Una presenza ebraica a C. esisteva con certezza in epoca romana e tardo-imperiale[1] e sotto il dominio longobardo[2]. Il nucleo israelitico locale era florido e sul finire del X secolo Semuel, nonno del famoso Achimaaz da Oria, era divenuto qui direttore del tesoro e preposto ai dazi[3], mentre il di lui figlio Paltiel fu governatore e direttore di tutti gli affari della città[4].

Anche a C., come in altri centri della Campania, nell’arco dell’XI secolo la giurisdizione sugli ebrei passò progressivamente sotto il controllo dell’arcivescovo, al quale rimase almeno fino al XIV, quando tornò alla Regia Camera, che per questo prese a versare all’ecclesiastico 30 once d’oro e 16 decime di candele ogni anno[5].

Secondo quanto affermato da Beniamino da Tudela nel suo Itinerario,  nel 1165 il gruppo ebraico capuano constava di circa 30 membri, tra i quali si distinguevano R. Qonso (il capo) e il fratello Israel, R. Zaqen e R. David (ormai defunto)[6]: esso, riunito nelle vicinanze della chiesa parrocchiale di San Martino, aveva anche un proprio cimitero[7] (tracce di sepulcra Hebreorum sono state rinvenute, ad esempio, all’esterno delle mura cittadine)[8]. Almeno nel 1375, poi, vi sarebbe stata un'ulteriore (oppure alternativa) area di residenza, sita in prossimità di San Niccolò[9].

Con gli Svevi, ed in particolare con Federico II, grande rilevanza ebbe il ruolo giocato dagli israeliti nelle tintorie: nel 1231 solo a quelle di C. e di Napoli fu permesso dal sovrano di proseguire l’attività e i due ebrei preposti a quella capuana ebbero anche il compito di vagliare caso per caso l’opportunità della riapertura degli altri stabilimenti del Sud, il controllo sulla gestione degli stessi e l’esazione dei diritti del fisco regio[10].

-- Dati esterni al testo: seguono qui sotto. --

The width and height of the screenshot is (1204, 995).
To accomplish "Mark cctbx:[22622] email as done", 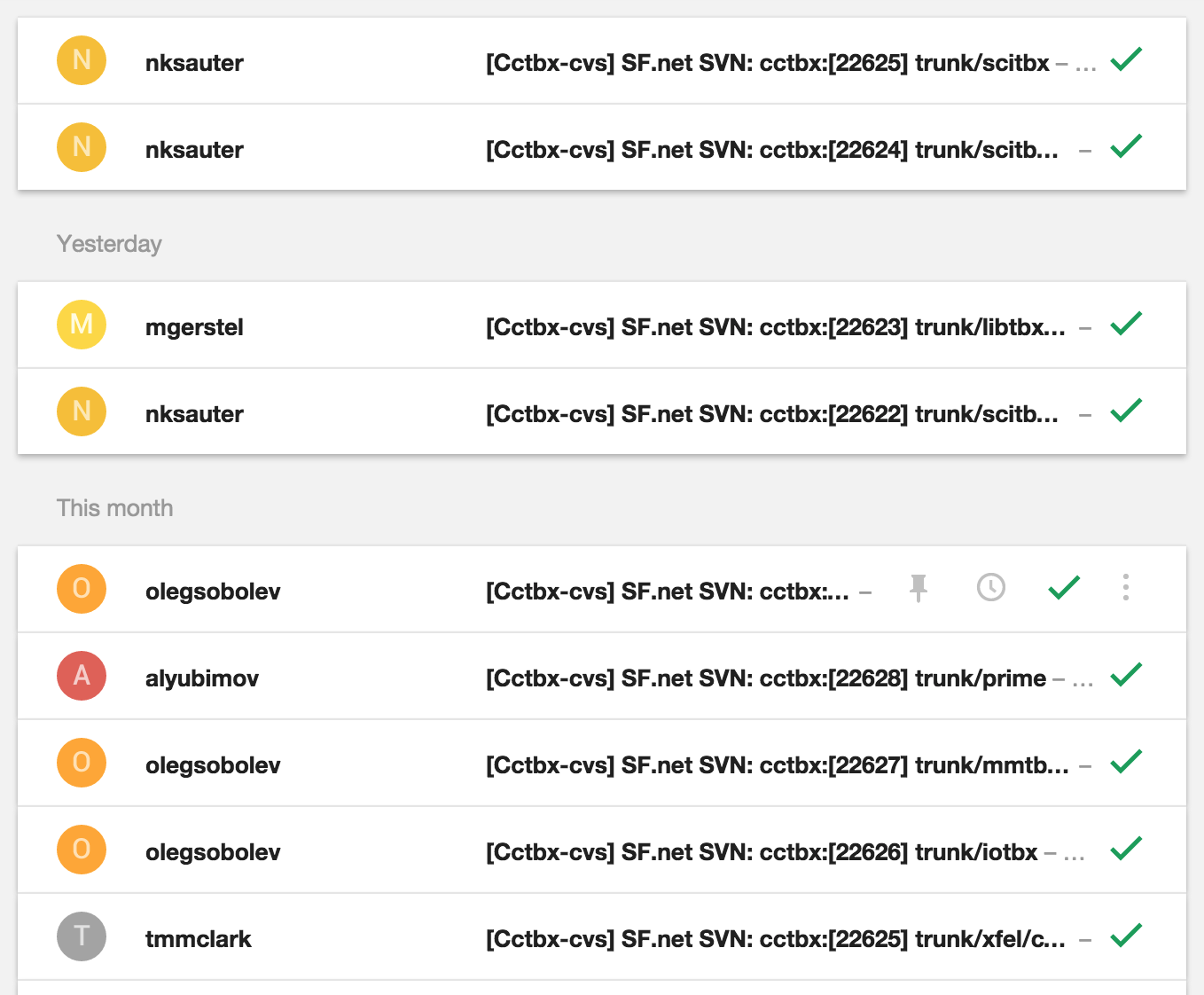I will [1126, 411].
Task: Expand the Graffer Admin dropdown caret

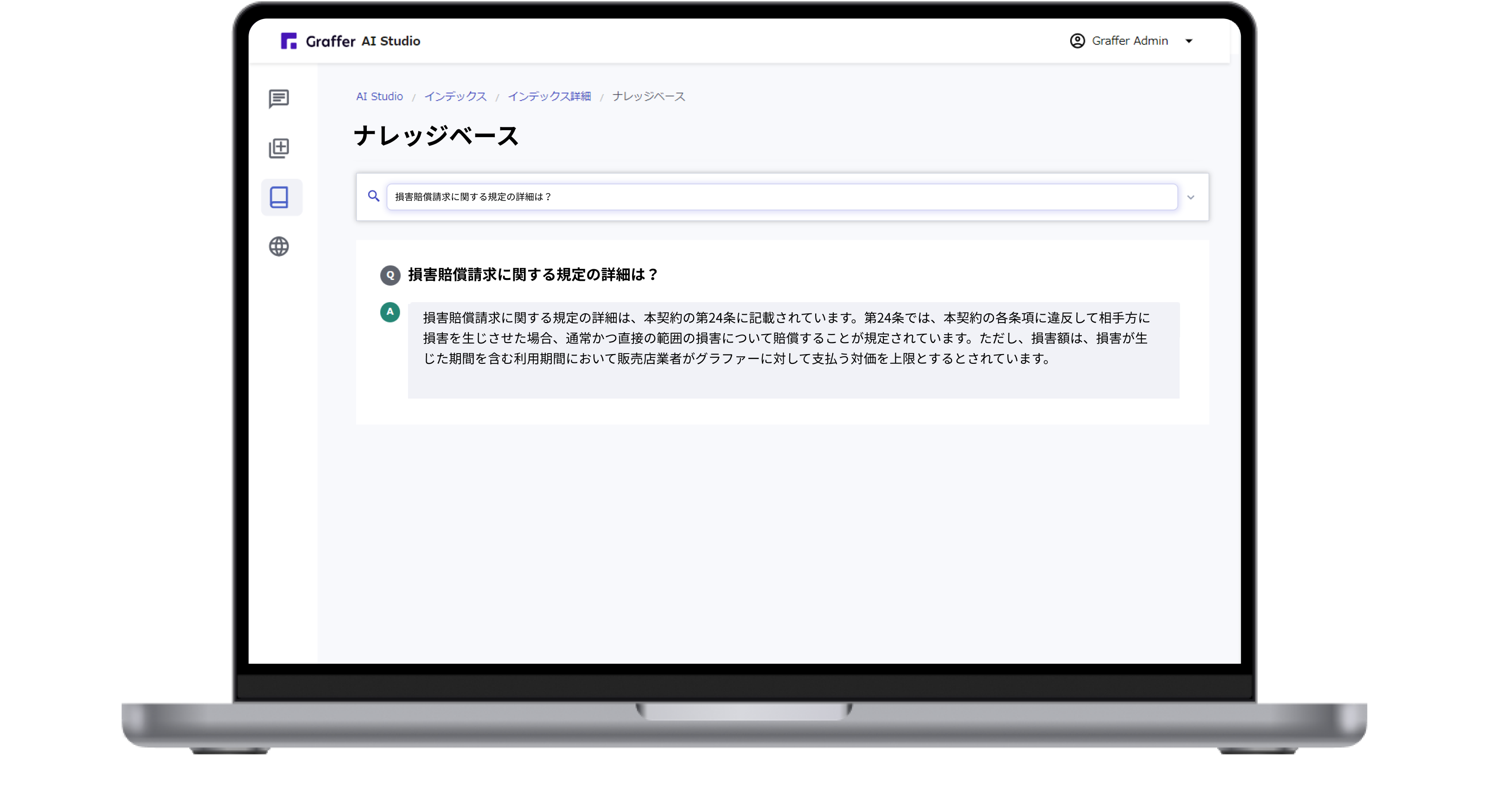Action: [1189, 41]
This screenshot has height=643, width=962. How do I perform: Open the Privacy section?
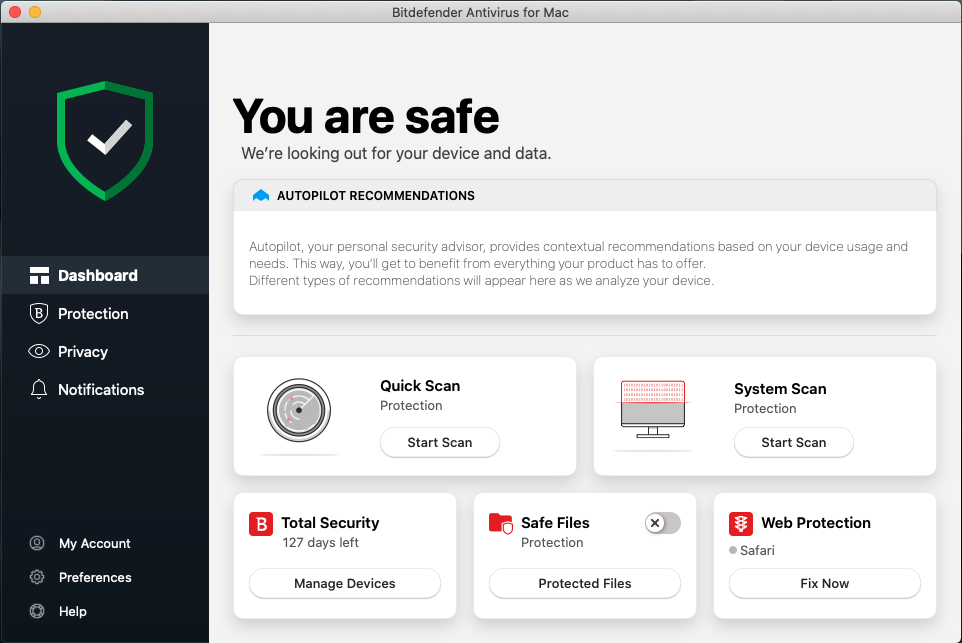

Non dobbiamo, poi, dimenticare che, nello stesso periodo, C. era un frequentato polo fieristico, cosa che portò ad un coinvolgimento degli ebrei anche nella sfera commerciale[11].

Intanto, con l’avvento degli Angioini, si stava aprendo anche per C. l’età delle conversioni, alle quali corrispondeva l’esenzione da qualsiasi contribuzione fiscale: fu così che nel 1294 nella città campana si trovavano ben 45 neofiti esenti e altrettanti erano ancora nel 1312[12] .

Il nucleo ebraico, però, non scomparve, come testimonia il fatto che nel 1464,  insieme a quelli di Napoli ed Aversa, espose delle rimostranze in merito al pagamento della vigesima[13], e sotto gli Aragonesi fu particolarmente impegnato nel settore del prestito: sappiamo che in pieno XV secolo erano qui operanti Abraham Moyses de Bayrano, Abraham di Daniele di Piedimonte (sostituito nel 1482 da un Leucio), l'ebreo Sabato con i soci e la compagnia di Abramo e Maestro Moises, la quale aveva filiali anche a Maddaloni e Nola[14], mentre nel 1483 si scioglieva una compagnia, esistita per lungo tempo, che aveva visto come protagonisti i fratelli Moisè e Angelo di Abramo da Sermoneta e che aveva avuto sede a Napoli e filiali qui, ad Aversa, a Marigliano e a Sermoneta[15] . Proprio per motivi legati all’attività feneratizia la giudecca capuana richiese l'intervento del sovrano, contro le autorità locali, nel 1494[16].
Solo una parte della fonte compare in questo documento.